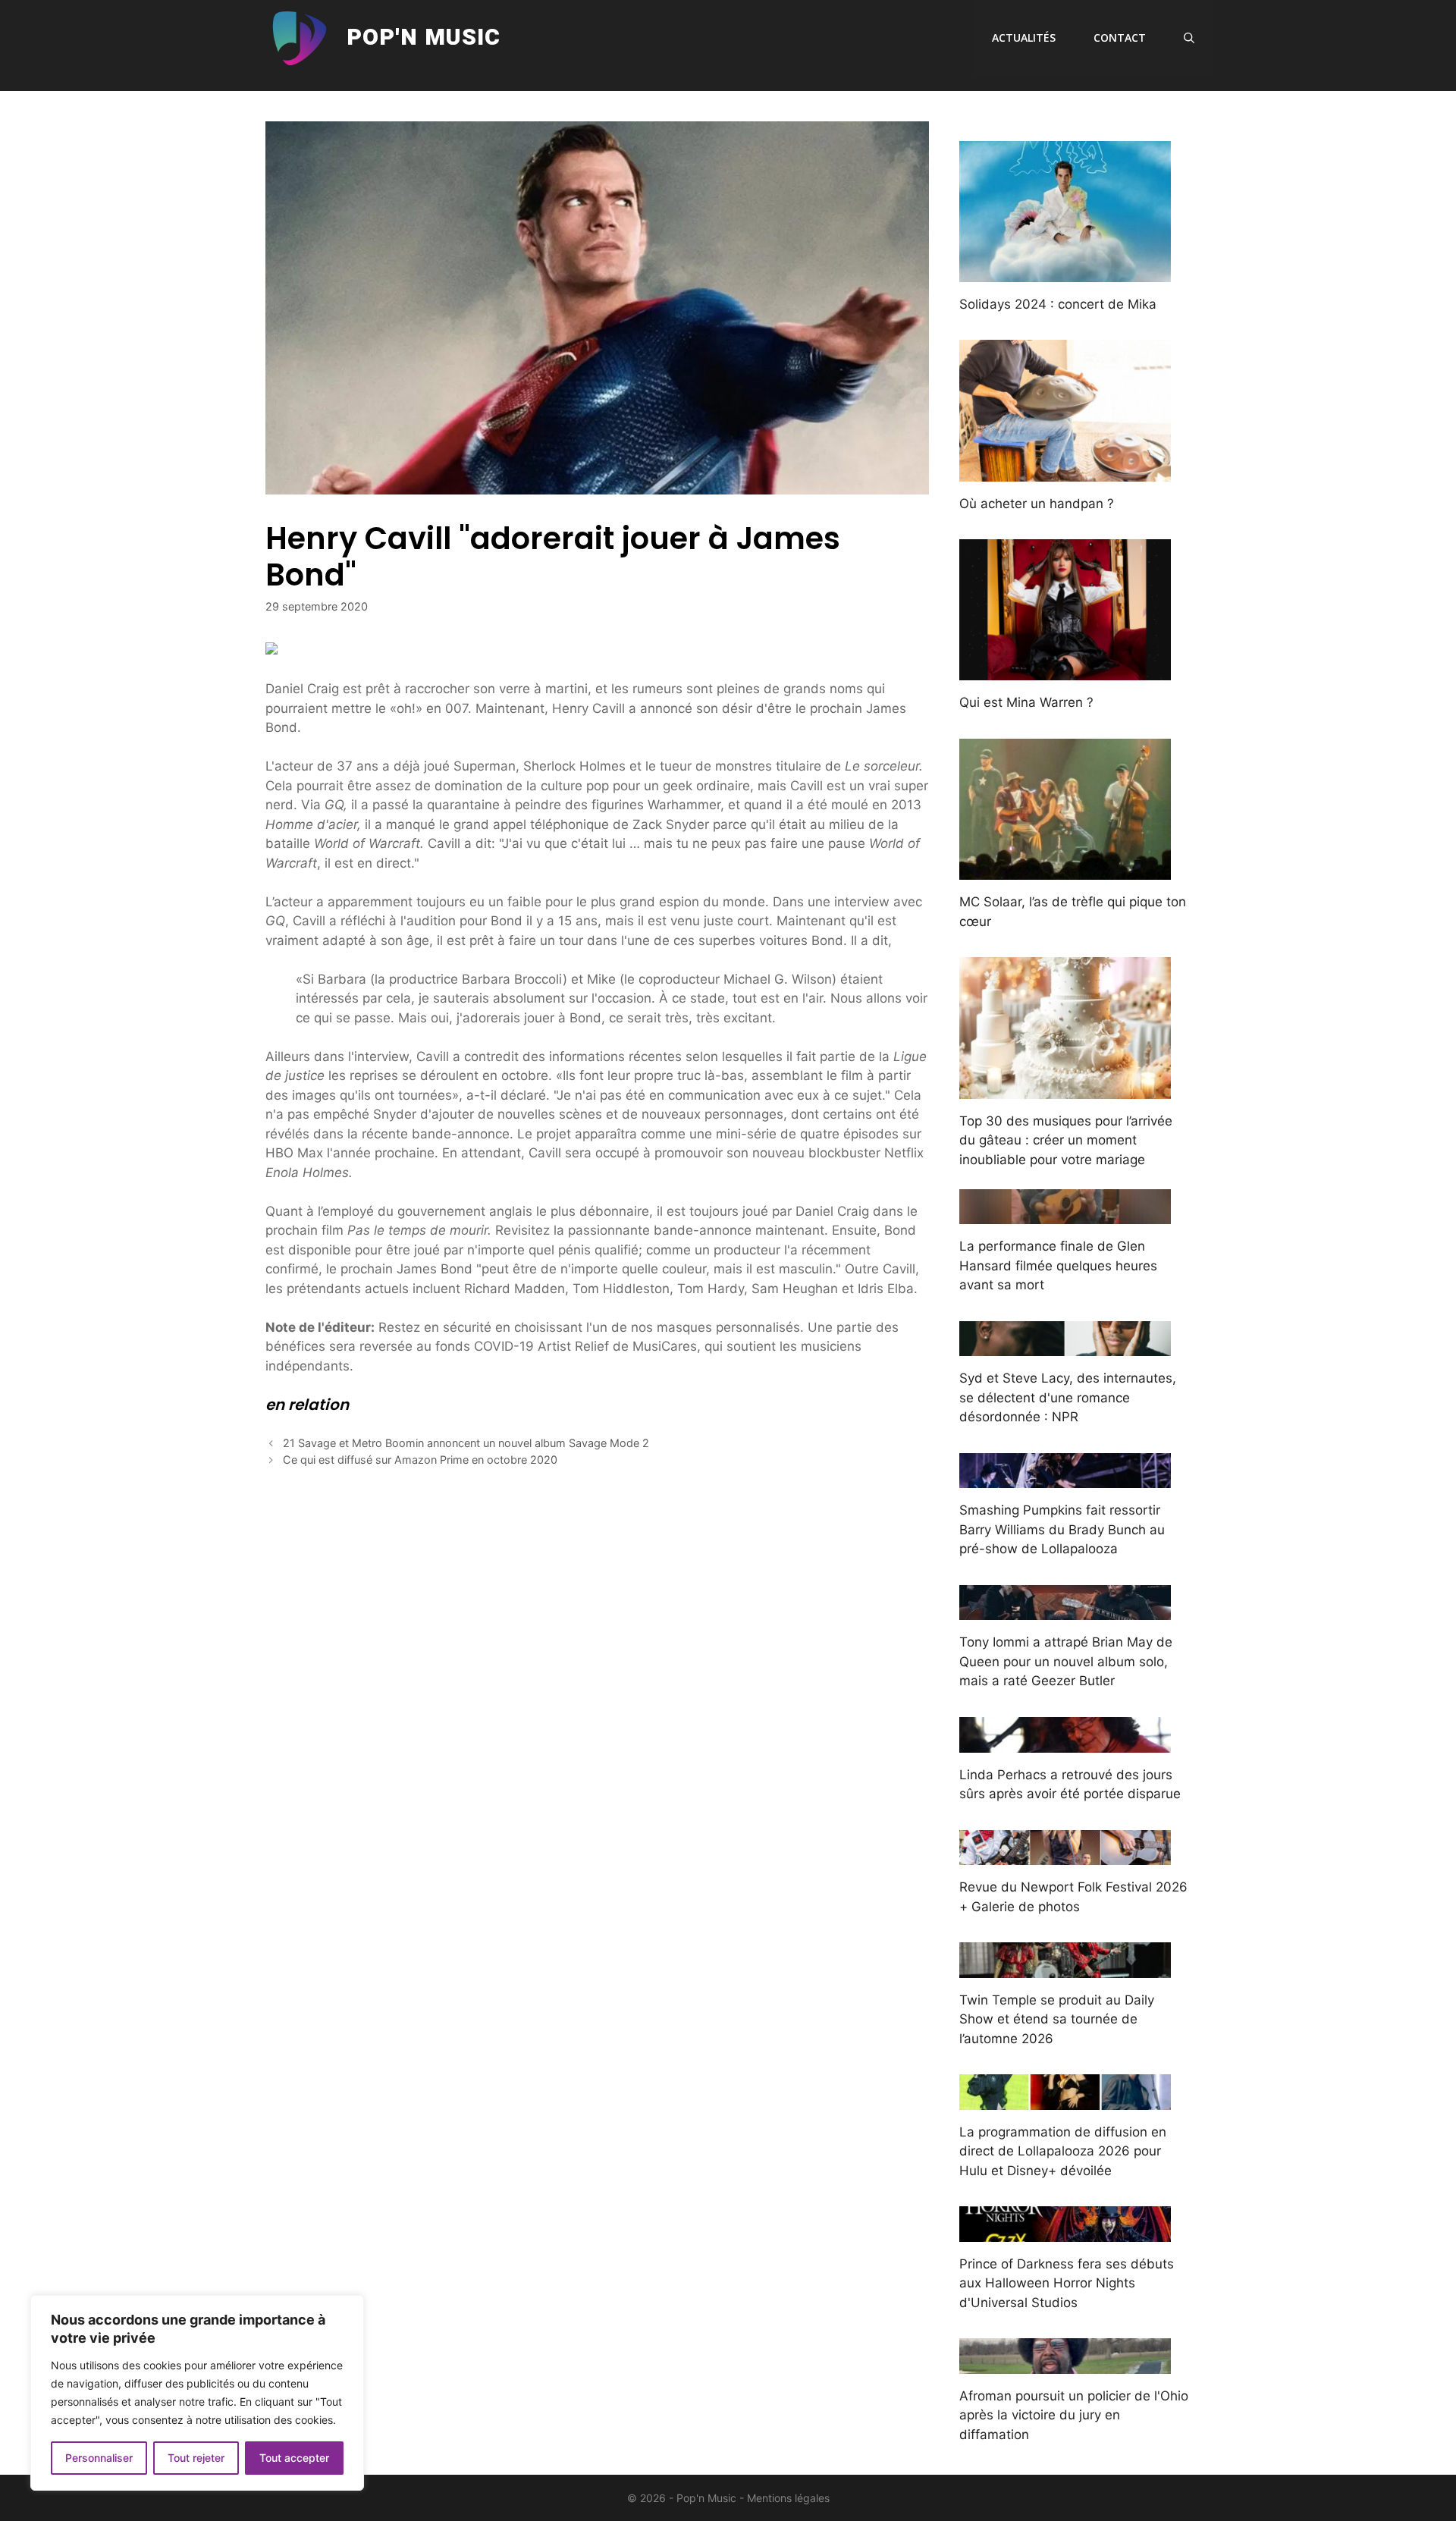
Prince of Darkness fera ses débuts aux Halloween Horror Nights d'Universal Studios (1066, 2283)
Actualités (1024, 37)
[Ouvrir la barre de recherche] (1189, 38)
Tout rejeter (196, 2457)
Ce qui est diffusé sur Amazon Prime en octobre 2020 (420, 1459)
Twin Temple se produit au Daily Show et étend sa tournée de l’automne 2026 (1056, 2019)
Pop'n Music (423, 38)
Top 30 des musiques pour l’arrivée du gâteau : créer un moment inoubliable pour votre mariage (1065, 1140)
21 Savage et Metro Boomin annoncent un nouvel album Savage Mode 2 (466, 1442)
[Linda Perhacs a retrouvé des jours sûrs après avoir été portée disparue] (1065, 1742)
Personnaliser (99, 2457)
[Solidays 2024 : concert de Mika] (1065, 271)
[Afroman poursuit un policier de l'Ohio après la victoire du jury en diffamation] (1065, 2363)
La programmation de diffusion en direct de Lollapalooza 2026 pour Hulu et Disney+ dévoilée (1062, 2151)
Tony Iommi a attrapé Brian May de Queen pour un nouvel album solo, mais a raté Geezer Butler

● ● ● ●

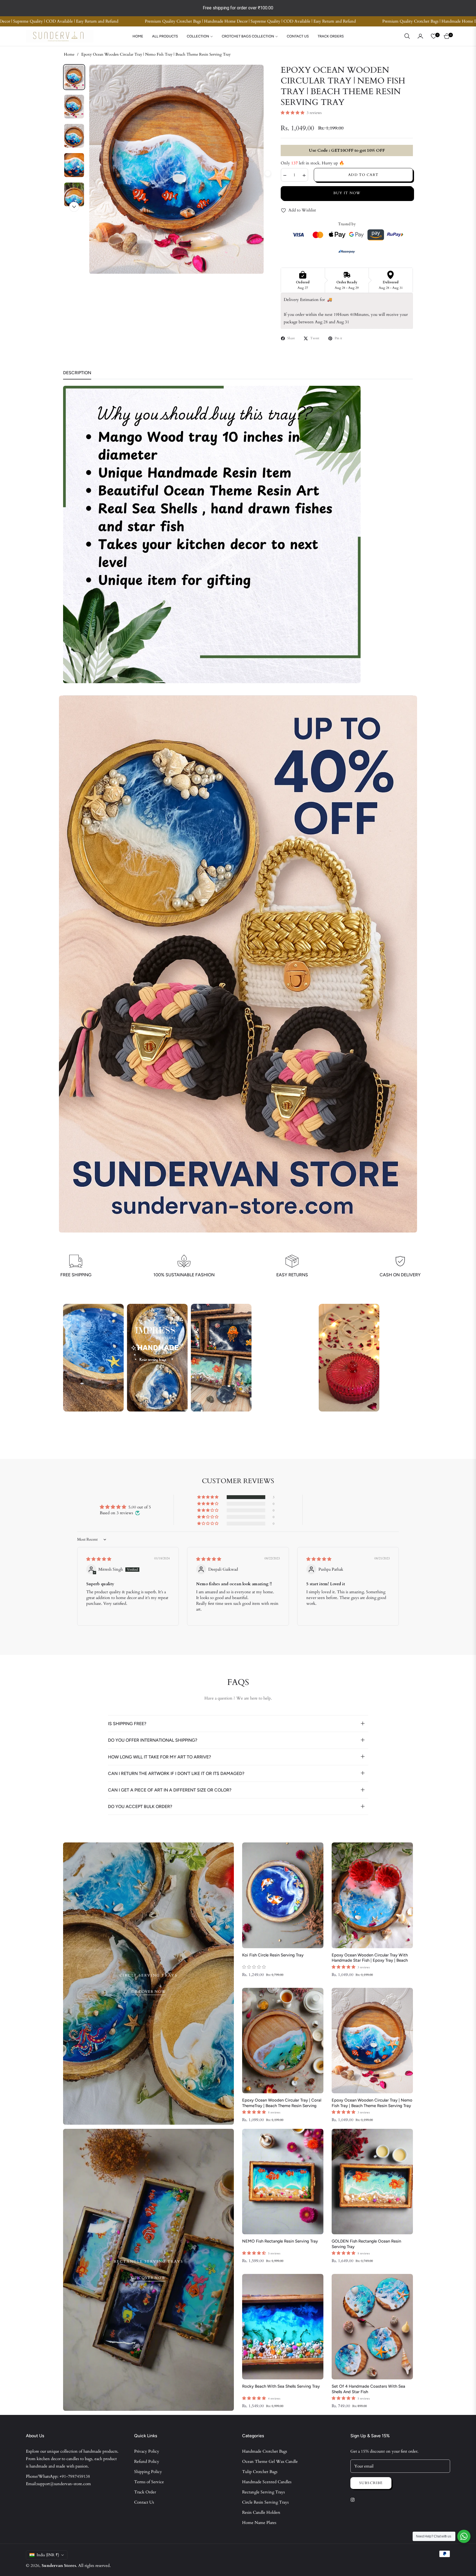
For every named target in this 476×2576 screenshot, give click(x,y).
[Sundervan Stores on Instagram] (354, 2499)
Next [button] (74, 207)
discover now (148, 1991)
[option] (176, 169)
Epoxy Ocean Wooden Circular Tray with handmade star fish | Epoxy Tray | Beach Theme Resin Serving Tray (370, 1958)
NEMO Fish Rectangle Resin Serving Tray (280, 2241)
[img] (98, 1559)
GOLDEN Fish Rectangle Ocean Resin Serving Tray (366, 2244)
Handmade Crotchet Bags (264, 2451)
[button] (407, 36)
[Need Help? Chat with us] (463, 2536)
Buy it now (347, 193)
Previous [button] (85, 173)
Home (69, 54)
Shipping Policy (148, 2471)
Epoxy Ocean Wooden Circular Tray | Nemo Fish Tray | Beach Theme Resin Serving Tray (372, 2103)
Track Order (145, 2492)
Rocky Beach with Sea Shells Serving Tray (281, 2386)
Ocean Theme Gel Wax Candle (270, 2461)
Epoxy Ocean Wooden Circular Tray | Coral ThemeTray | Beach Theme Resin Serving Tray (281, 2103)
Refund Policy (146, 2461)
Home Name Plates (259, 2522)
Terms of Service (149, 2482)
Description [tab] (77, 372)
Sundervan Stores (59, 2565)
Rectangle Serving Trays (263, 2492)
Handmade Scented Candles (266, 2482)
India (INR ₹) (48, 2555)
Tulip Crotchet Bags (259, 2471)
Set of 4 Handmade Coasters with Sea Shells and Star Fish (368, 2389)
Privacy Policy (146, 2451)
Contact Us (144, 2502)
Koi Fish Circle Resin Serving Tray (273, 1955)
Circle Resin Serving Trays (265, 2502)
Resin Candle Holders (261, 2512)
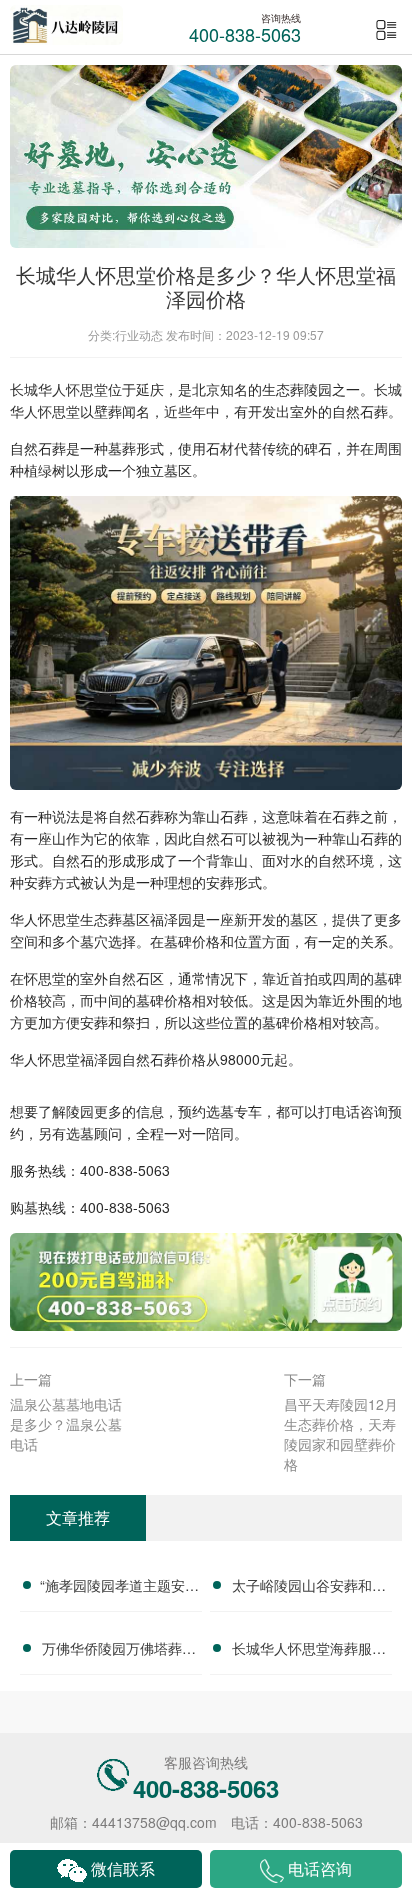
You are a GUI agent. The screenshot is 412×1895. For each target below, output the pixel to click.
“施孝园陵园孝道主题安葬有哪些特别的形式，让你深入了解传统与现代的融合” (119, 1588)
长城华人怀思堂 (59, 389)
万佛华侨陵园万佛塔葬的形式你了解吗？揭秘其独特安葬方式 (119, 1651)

● ● ● ●

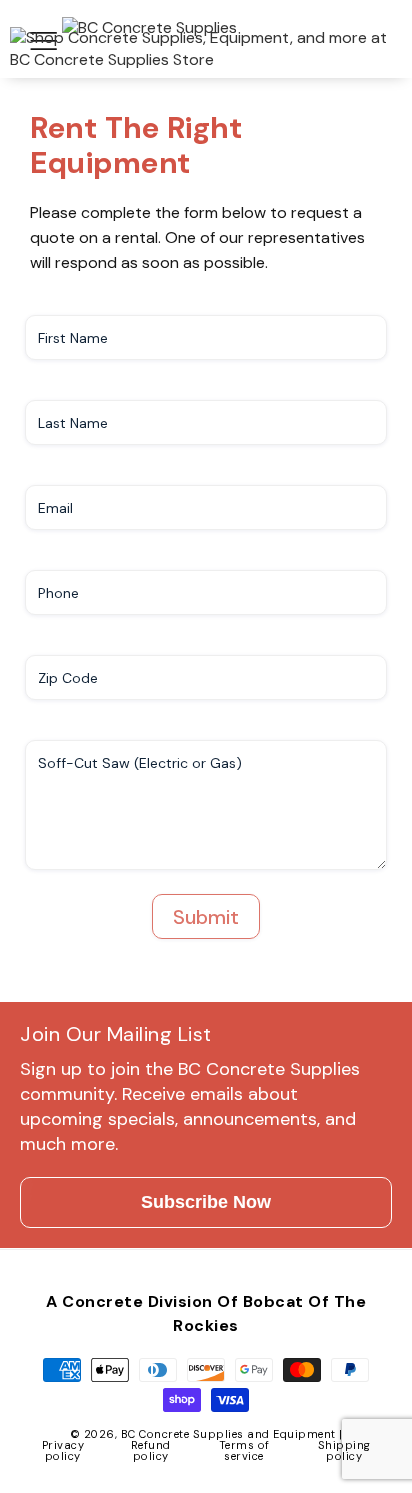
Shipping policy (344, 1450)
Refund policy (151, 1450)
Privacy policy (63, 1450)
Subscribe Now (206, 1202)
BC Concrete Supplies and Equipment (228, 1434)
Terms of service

● ● ● ●

Go through the listing, find each line with the word "après", and copy it.

■ Task response ■
[Linda Perhacs a retrouvé des jours sûrs après avoir été portée disparue] (1065, 1742)
[Afroman poursuit un policier de l'Ohio après la victoire du jury en diffamation] (1065, 2363)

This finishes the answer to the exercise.